Infrastructure vendor Nokia Siemens Networks (NSN) conducted tests between two mountains in Australia demonstrating that LTE could successfully operate over a distance of 75km and still achieve download speeds of 100Mbps.

Being one of three vendors involved with LTE trials with the Australian operator Telstra--the other suppliers being Ericsson and Huawei--NSN added that average speeds were 88.1 Mbps for download and 29.6 Mbps for upstream data. The tests were conducted in the 2.6 MHz band using NSN's Flexi Multiradio base station and EPC, with pre-commercial LTE USB dongles.
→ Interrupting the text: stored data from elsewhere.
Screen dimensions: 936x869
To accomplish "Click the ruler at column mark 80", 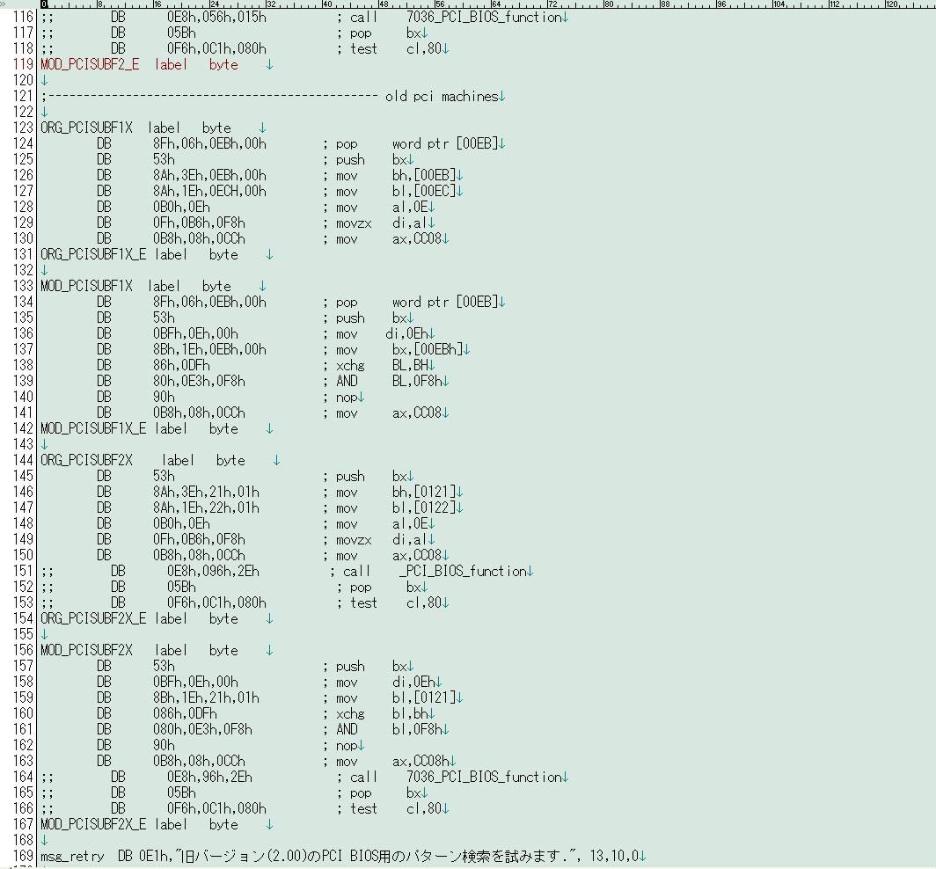I will (607, 4).
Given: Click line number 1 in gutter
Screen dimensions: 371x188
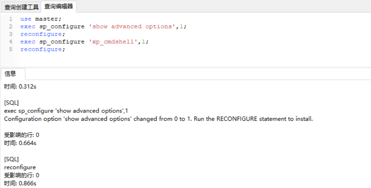Looking at the screenshot, I should click(x=11, y=19).
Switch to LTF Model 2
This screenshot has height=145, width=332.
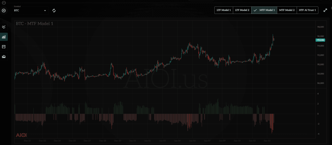pyautogui.click(x=242, y=10)
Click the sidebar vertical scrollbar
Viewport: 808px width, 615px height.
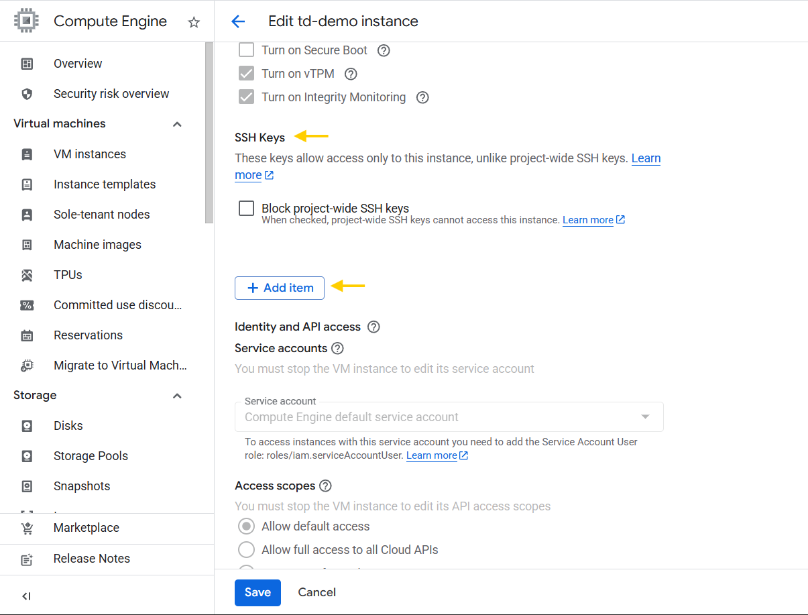click(209, 134)

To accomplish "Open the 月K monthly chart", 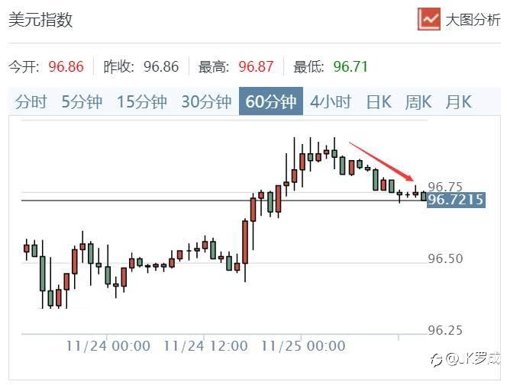I will pyautogui.click(x=458, y=101).
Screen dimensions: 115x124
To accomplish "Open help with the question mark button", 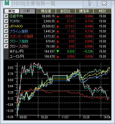I will click(x=90, y=3).
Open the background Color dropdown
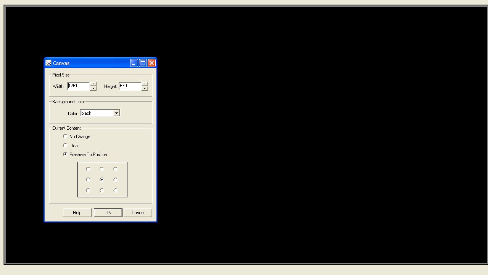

However, Telstra exec Mike Wright admitted that the key objective of this particular test was to better understand if the LTE specs could be 'tweaked' to enable it to operate over such distances.

The issue, according to Wright, surrounds latency between base stations to devices, which is affected by distance. 

"When they write these standards they don't usually have a country like Australia in mind and it is a question of seeing if we can modify the standards easily to get it working," Wright said. "We had to make some software and configuration changes [in the network, not the device]."

However, Telstra confirmed that it had already modified GSM and CDMA networks to work at extended ranges, but admitted that the technical limit was around 100km.

"All the trials are about understanding LTE capabilities, limitations and performance to feed into our network planning," Wright said, but accepted that a key question was performance under load. "We can model that mathematically, and some of the vendors are able to generate artificial loads on the network."